*Task instructions*
Only the lines from the one containing "Type de bien (20, 383)" through the one containing "Contact (10, 2507)" should be printed, exactly as they appear below, with both ends included.

═══ Source material ═══

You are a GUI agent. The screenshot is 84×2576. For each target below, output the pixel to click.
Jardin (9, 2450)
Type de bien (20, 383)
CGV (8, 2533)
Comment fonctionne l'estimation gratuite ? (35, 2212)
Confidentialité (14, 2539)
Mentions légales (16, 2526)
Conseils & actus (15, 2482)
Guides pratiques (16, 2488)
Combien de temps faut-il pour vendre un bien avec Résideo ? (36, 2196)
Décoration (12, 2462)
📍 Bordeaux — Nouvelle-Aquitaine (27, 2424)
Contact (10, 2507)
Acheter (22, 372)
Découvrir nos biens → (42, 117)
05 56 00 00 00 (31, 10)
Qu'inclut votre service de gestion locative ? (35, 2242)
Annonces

═══

*Written solution*
Type de bien (20, 383)
CGV (8, 2533)
Comment fonctionne l'estimation gratuite ? (35, 2212)
Confidentialité (14, 2539)
Mentions légales (16, 2526)
Conseils & actus (15, 2482)
Guides pratiques (16, 2488)
Combien de temps faut-il pour vendre un bien avec Résideo ? (36, 2196)
Décoration (12, 2462)
📍 Bordeaux — Nouvelle-Aquitaine (27, 2424)
Contact (10, 2507)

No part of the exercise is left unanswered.